La stesura del nuovo Piano è stata realizzata con il supporto tecnico di Conai (Consorzio Nazionale Imballaggi) nell’ambito dell’Accordo di Programma Quadro “Anci-Conai – Misure di sostegno per lo sviluppo della Raccolta” e rientra nelle attività previste dalle “Linee Guida per i Progetti Territoriali e Sperimentali Anci – Conai”.

Il Comune di Noto con il nuovo Piano persegue, in particolare, il raggiungimento dei seguenti obiettivi: Cooperare alla salvaguardia dell’ambiente e alla tutela della salute pubblica; Contribuire a dare attuazione alla gerarchia dei rifiuti definita dall’art. 179 del D.Lgs. 152/06; Ridurre la quantità dei rifiuti urbani da avviare alle operazioni di smaltimento; Ridurre la quantità di rifiuti urbani prodotti, anche attraverso campagne di informazione e sensibilizzazione volti agli acquisti consapevoli ed alla pratica di auto compostaggio; Ridurre il più possibile la presenza di rifiuti urbani riciclabili e recuperabili tra i rifiuti urbani indifferenziati; Migliorare la qualità dei rifiuti urbani raccolti in forma differenziata; Ridurre all’essenziale il posizionamento sul suolo pubblico di contenitori per la raccolta dei rifiuti urbani; Assicurare la pulizia del suolo pubblico o soggetto a uso pubblico, anche al fine di migliorare il decoro urbano; Ridurre le discariche abusive e l’abbandono dei rifiuti; Migliorare gli standard di qualità, efficienza ed efficacia dei servizi erogati con ottimizzazione dei costi da porre a carico dell’utenza. Il Piano mira, quindi, a perseguire il definitivo superamento dell’emergenza rifiuti attraverso la riduzione della crescita dei quantitativi dei rifiuti stessi.

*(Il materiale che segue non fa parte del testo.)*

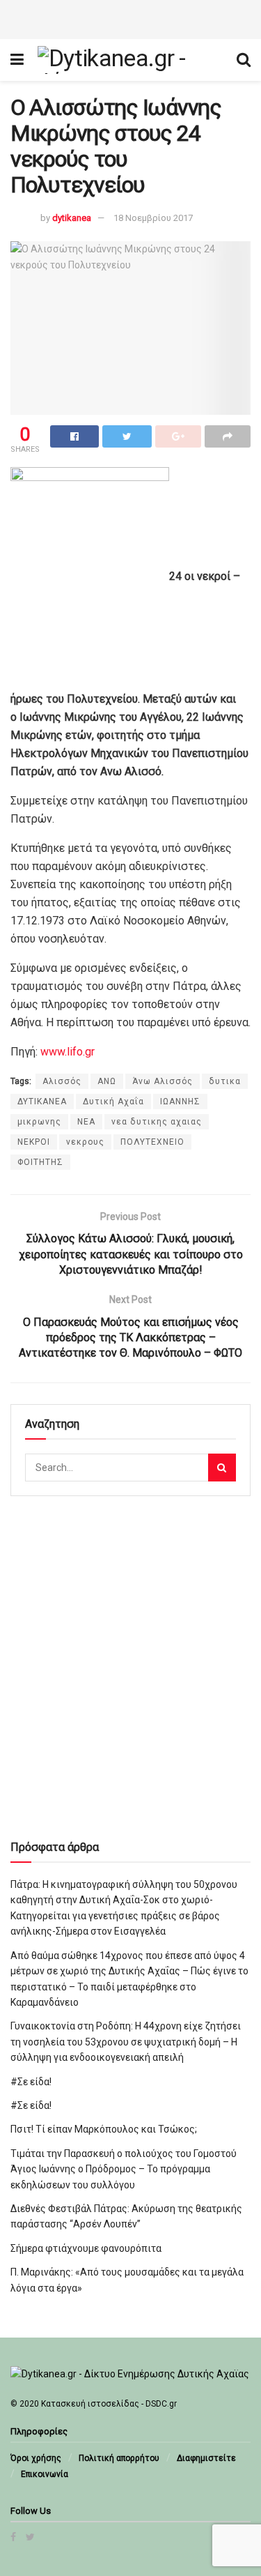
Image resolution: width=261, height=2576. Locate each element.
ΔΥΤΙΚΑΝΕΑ (42, 1101)
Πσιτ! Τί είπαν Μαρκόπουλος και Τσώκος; (103, 2129)
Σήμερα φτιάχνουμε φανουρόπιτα (85, 2248)
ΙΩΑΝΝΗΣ (180, 1101)
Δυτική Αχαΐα (113, 1101)
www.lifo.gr (67, 1051)
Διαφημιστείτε (206, 2458)
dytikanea (71, 218)
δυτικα (225, 1081)
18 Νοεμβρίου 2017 (153, 218)
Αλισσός (61, 1081)
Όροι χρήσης (35, 2458)
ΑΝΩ (106, 1081)
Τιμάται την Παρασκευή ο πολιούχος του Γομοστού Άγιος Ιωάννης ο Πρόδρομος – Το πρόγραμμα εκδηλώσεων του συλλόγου (123, 2169)
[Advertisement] (130, 17)
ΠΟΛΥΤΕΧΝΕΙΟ (152, 1142)
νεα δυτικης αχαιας (156, 1122)
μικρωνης (39, 1122)
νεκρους (85, 1142)
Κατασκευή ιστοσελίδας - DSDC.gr (109, 2404)
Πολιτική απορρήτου (119, 2458)
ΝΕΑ (86, 1122)
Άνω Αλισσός (162, 1081)
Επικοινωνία (44, 2474)
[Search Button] (222, 1467)
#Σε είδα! (31, 2081)
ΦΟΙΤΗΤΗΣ (40, 1162)
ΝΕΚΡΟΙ (33, 1142)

Gli ultimi dati relativi alla raccolta differenziata nel territorio comunale danno una percentuale che si attesta su una media di circa 46,22% fino a settembre 2022 (in leggera diminuzione rispetto al 2021 in cui si è registrata una percentuale del 47,86%.).Nel Piano Industriale viene proposto un servizio integrato di raccolta in grado di garantire il raggiungimento di un obiettivo percentuale di raccolta differenziata stimata al 65%, da raggiungersi entro 8 mesi dall’avvio del servizio. A partire dal 2° anno dall’avvio del servizio l’aggiudicataria è tenuta al raggiungimento di un obiettivo percentuale di raccolta differenziata pari al 70%.

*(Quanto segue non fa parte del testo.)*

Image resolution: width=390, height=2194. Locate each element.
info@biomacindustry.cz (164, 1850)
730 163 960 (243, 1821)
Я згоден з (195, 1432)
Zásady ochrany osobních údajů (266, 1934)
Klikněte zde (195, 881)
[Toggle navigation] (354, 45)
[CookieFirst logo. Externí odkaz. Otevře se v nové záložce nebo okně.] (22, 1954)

La spesa complessiva del servizio ammonterà annualmente a 4.769.753,14 euro. Nell’arco dei sette anni ammonterà a 33.388.271,99 euro. Il nuovo Piano prevede l’integrazione della raccolta porta a porta con la raccolta di prossimità anche nel perimetro urbano, con l’impiego di innovative isole ecologiche e con i cassonetti differenziati. Rispetto al passato, inoltre, verrano scorporati i servizi di pulizia del cimitero, pulizia spiagge e scerbatura strade, incorporato invece il servizio di monitoraggio con l’utilizzo di foto-trappole.

In relazione alla vocazione turistica della città, si è considerato il notevole incremento di utenti in alcuni periodi dell’anno. È anche allo studio l’introduzione della tariffa puntuale, con il tracciamento dei conferimenti di ogni utenza censita, nella fase iniziale del nuovo servizio.